== Data shown ==

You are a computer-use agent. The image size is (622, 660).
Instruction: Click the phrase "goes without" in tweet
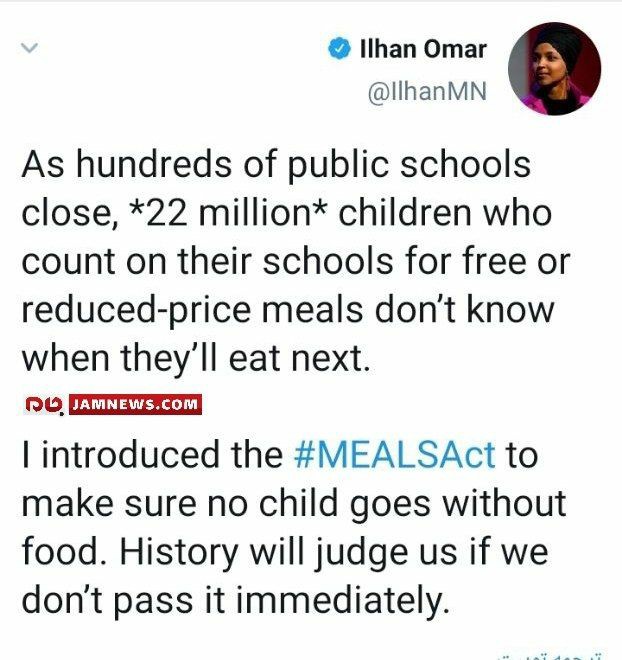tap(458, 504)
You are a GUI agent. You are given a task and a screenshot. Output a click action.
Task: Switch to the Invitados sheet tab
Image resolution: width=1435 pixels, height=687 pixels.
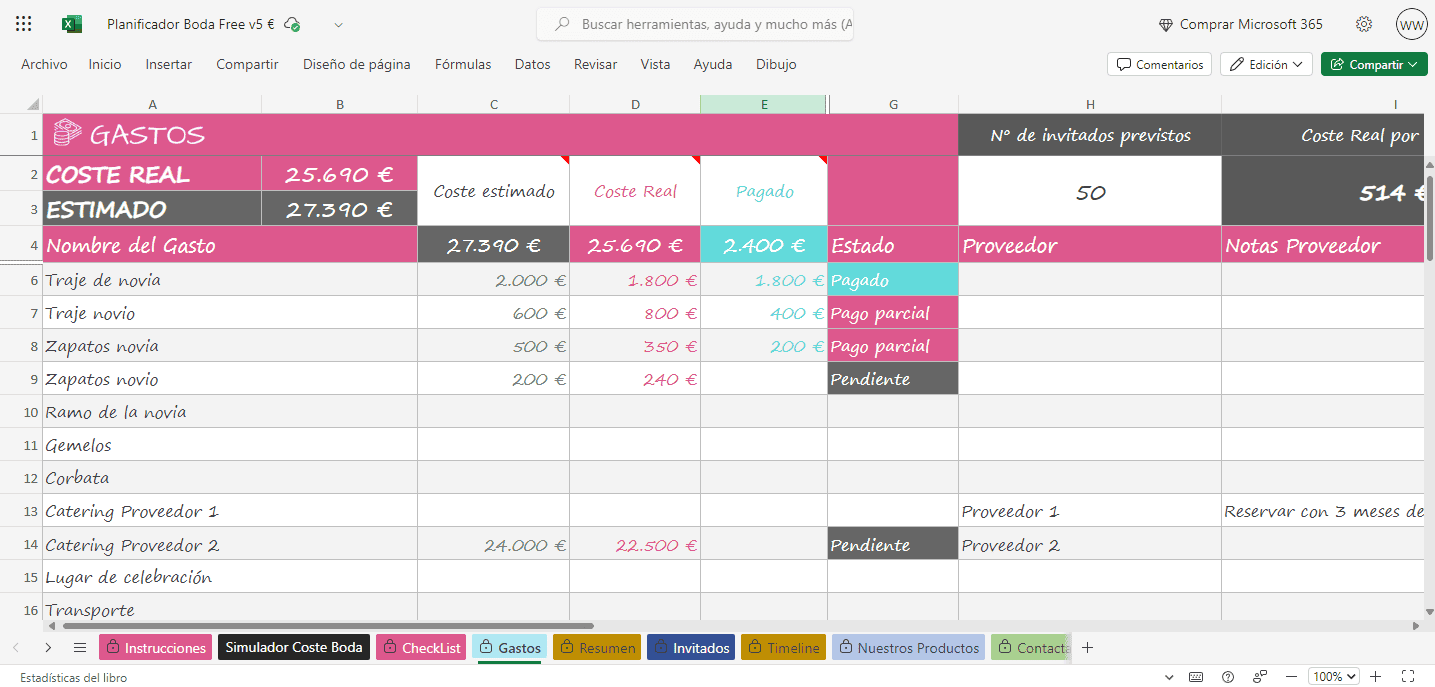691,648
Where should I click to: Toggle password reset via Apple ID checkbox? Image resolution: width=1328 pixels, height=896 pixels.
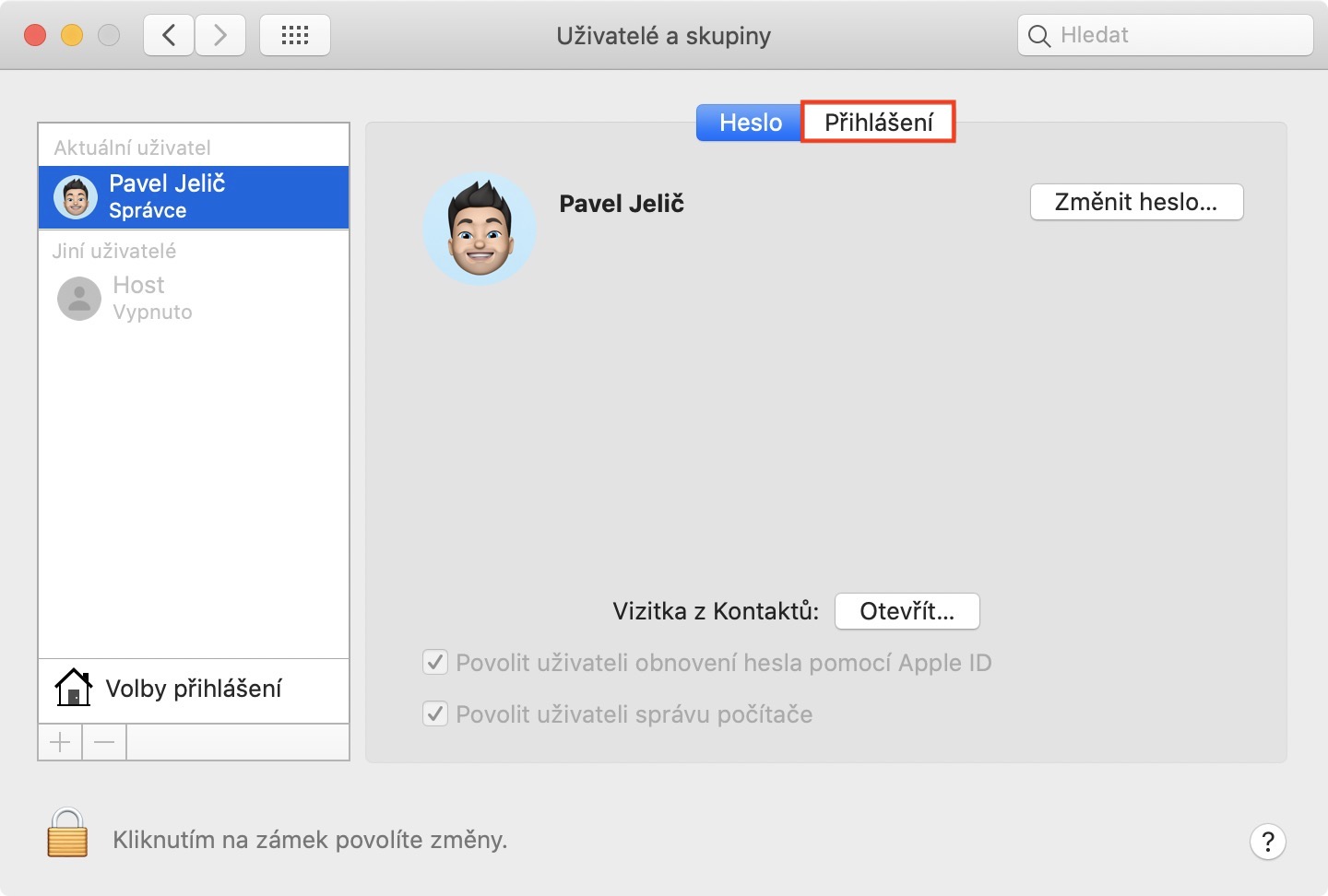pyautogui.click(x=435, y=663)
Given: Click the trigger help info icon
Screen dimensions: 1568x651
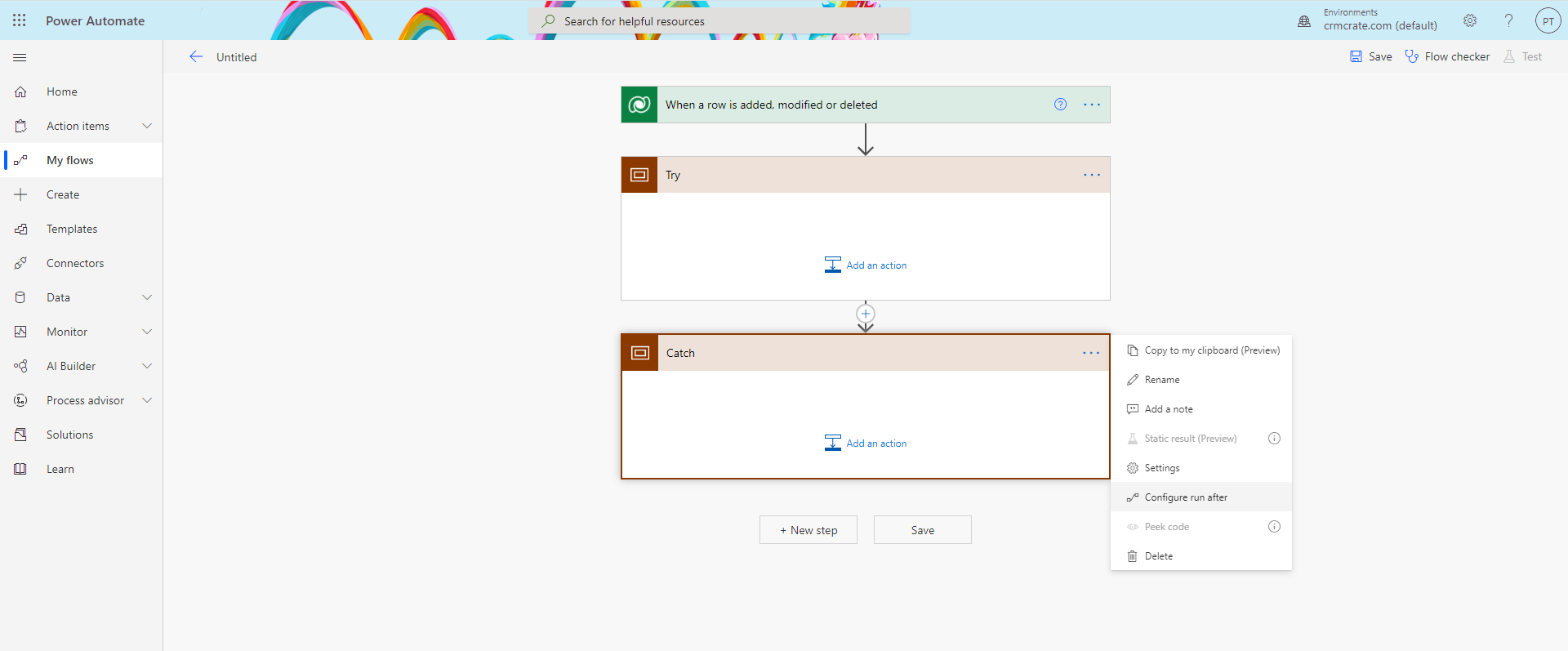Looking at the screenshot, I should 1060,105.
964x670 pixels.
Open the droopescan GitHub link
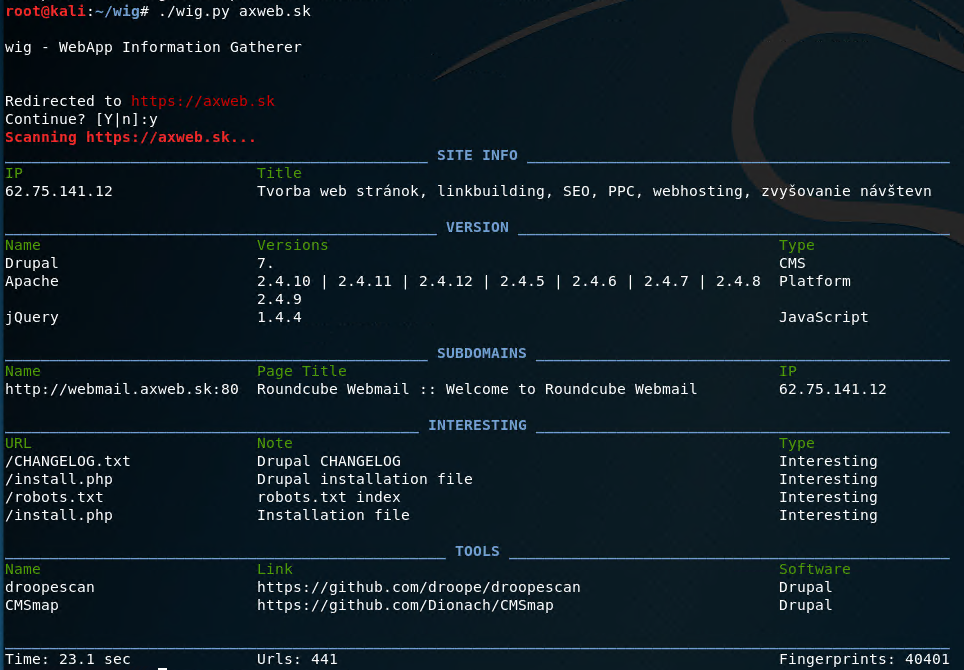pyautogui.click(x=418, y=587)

===
== Data shown ==

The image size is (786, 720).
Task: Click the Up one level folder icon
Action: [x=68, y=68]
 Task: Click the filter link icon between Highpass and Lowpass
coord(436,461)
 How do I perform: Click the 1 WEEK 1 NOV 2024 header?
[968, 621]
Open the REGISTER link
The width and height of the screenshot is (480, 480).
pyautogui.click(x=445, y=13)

===
== Data shown ==

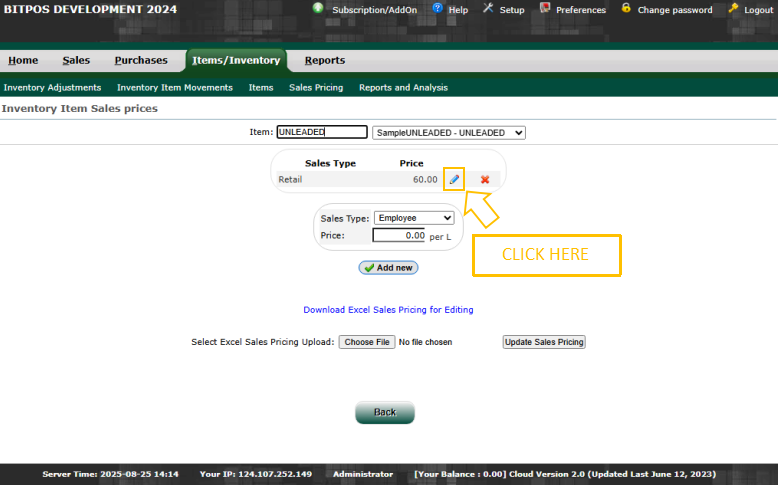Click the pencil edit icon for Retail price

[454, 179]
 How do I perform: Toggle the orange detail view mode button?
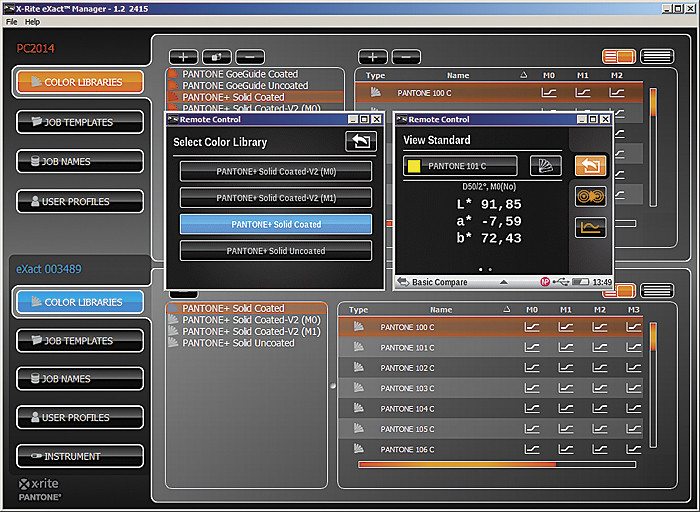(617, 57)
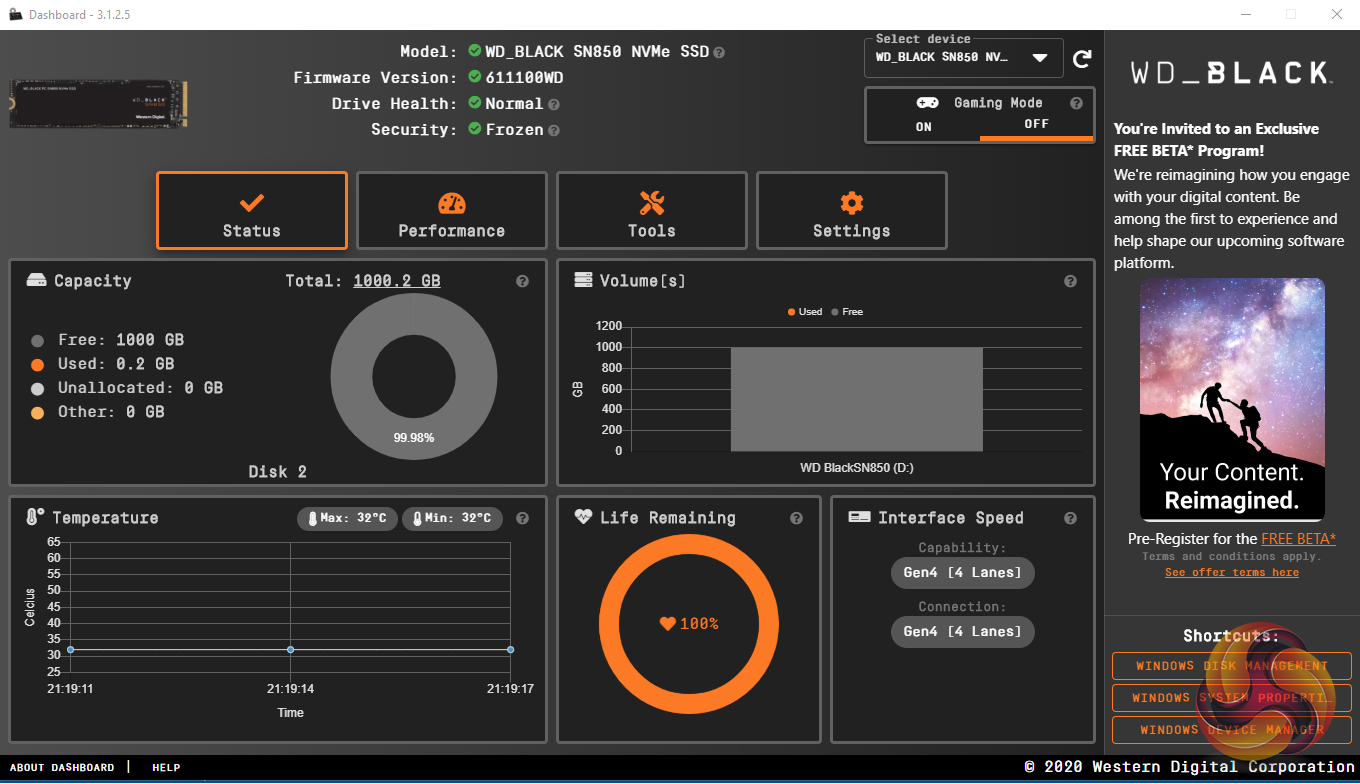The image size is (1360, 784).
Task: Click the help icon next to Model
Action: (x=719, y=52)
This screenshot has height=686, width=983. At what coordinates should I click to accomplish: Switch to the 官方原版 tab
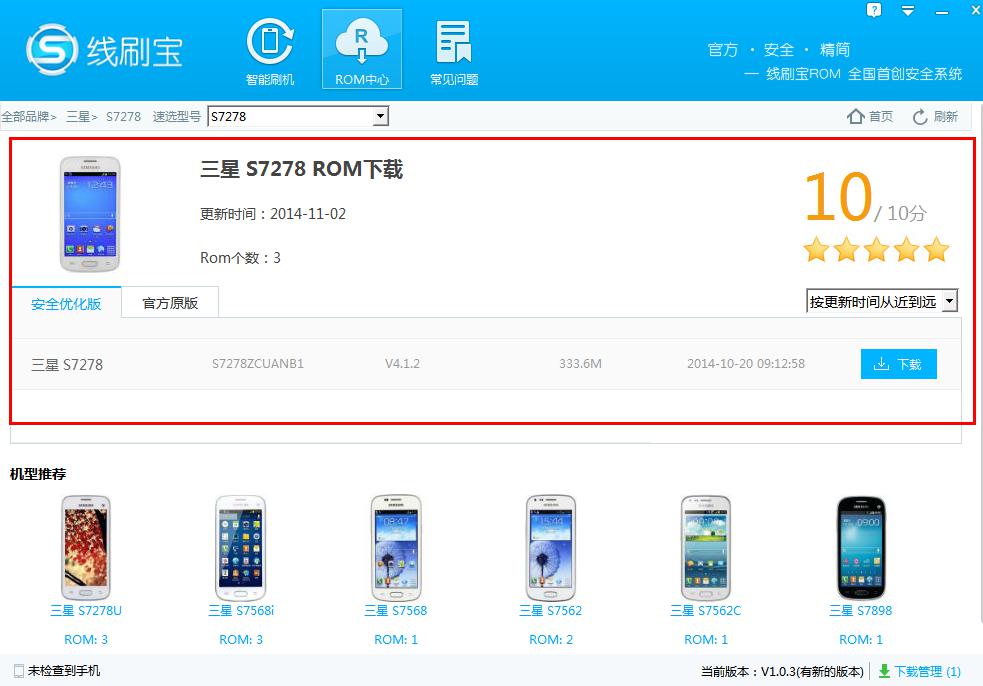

===

- Your goal
The answer must be a single number: how many lines above contain "Switch".

- Exercise response
2